A road separates properties filled with debris Tuesday, March 3, 2020, near Lebanon, Tenn. Tornadoes ripped across Tennessee early Tuesday, shredding more than 140 buildings and burying people in piles of rubble and wrecked basements.  (AP Photo/Mark Humphrey)
A road separates properties filled with debris Tuesday, March 3, 2020, near Lebanon, Tenn. Tornadoes ripped across Tennessee early Tuesday, shredding more than 140 buildings and burying people in piles of rubble and wrecked basements. (AP Photo/Mark Humphrey)

On Monday, Lauren Robinson Neal looked at her pots of orchids - red, white, and pink blossoms exploding from green stems - and declared that they, and she, had seen enough of winter.

"My orchids are as ready for spring as I am," she posted.

Hours later, something else entirely arrived.

An EF-4 tornado.

Tuesday's midnight tornadoes that crashed through middle Tennessee destroyed Lauren's Cookeville, Tennessee, neighborhood.

Her home, flowering with orchids and life, is now gone.

"We lost everything," she posted.

That night, her teenage daughter Ella Jane, who is hearing impaired, was sleeping; when Lauren got the alert, she ran to her bedroom, yelling, as she told Nashville's News Channel 5, through tears:

"I'm looking at her face and the whole front of the house was gone and a door came and hit me. I was just holding that door while getting hit with everything," Lauren said. "Eating insulation and wood and thinking, 'I don't think I'm going to survive this.'"

The tornado threw her daughter across the yard, 60 feet away, and into the neighbor's pool. (She's bruised and banged up, but alive and well.) Two dogs survived, one died. Photo albums were found in the hospital parking lot, miles away. Her home, torn down to the foundation.

Someone found her yearbook in the rubble in a neighbor's yard.

Actually, it was our yearbook.

Red Bank High.

Lauren and I - and many of you - graduated from Red Bank. (Class of 1992.) You forget many things in life, but high school isn't one of them, so even though I haven't seen Lauren in years, the memories I have of her - vibrant, bold and loving, full of life - remain strong.

A student-athlete at Tennessee Tech University, she now manages its Center for Innovation in Teaching and Learning. A mother, partner with Brandon Lee, Crossfit competitor, she's still having that magnified effect on people.

"Lauren is a friend, a mentor, encourager, the strongest, most resilient - never met a stranger, most down to earth, optimistic, salt of the earth people you will ever meet," one friend posted. "She would literally give you anything if she could."

And now, she's lost everything.

Well, not everything.

As the sun rose Wednesday morning, Cookeville was the most devastated place in Tennessee.

And the most connected.

The most loving.

Following the tornadoes came compassion and empathy. In the wake of natural disasters, we remember each other. Friends, family, strangers, reaching out, donating, not just to Lauren, but to all victims.

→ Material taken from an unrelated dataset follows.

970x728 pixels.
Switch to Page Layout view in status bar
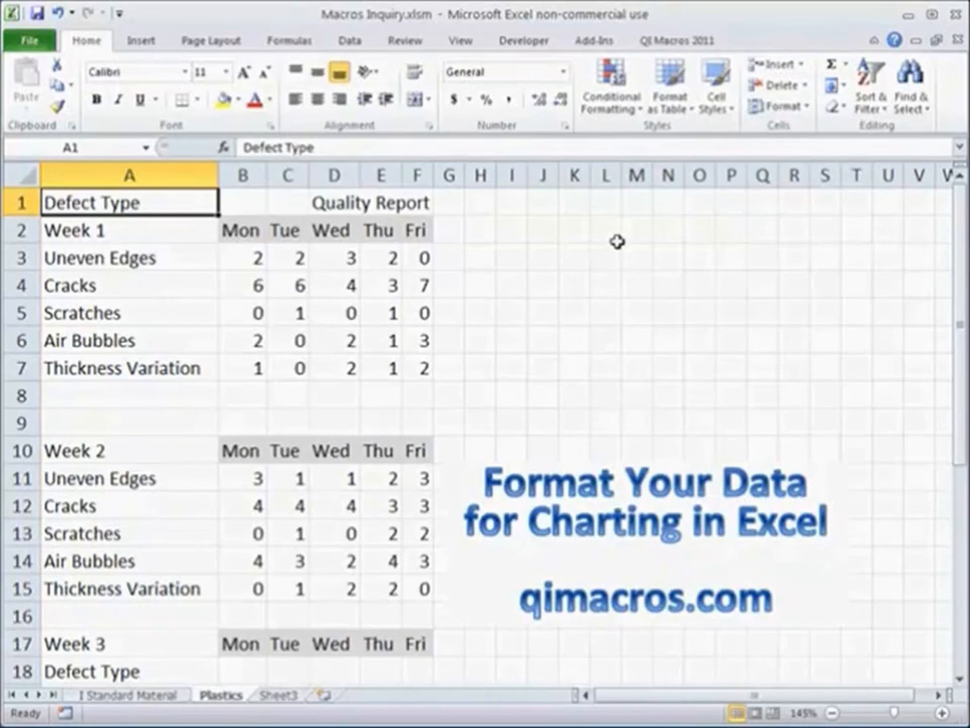point(755,713)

I have seen this for years, especially after the 2011 tornadoes here: our instinctual response is not to build a wall, but to reach out, with lifelines, to our fellow brothers and sisters.

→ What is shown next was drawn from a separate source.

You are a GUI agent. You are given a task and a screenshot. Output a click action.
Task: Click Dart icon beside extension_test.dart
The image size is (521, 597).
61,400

After the tornado, something else appears.

Us.

People got her daughter new hearing aids. Brought food, water, bulldozers, gift cards and garbage bags. Friends set up a GoFundMe fundraiser. The Salvation Army, Red Cross and community foundations in Putnam County are all receiving donations from friends and strangers.

All summed up in five little words:

We are here for you.

In Cookeville, Lauren, her boyfriend and daughter are trying to piece their life back together. (Where would you even begin?) Her family, including sister Julie, raced to town.

Thursday, Lauren turned to Julie, asking a favor.

I need your help, she said.

What?

Help me find how to donate to help other Cookeville families, Lauren said.

"That's Lauren," Julie said. "Always giving, but she has a dig-deep gear that amazes me."

A few days ago, before the tornadoes, a friend wrote, asking if we could gain a new perspective on the spreading coronavirus.

"Could this catastrophic example cause people to realize that if they do something kind or considerate, could that abundance also be shared exponentially?" he wrote.

Yes, I believe so.

We are just as capable of spreading ease as well as disease; it is not just viral contagions that spread - one person, to another, to another - but also loving kindness and brave empathy.

On devastated Middle Tennessee land, life will bloom again.

It is people who are making it grow.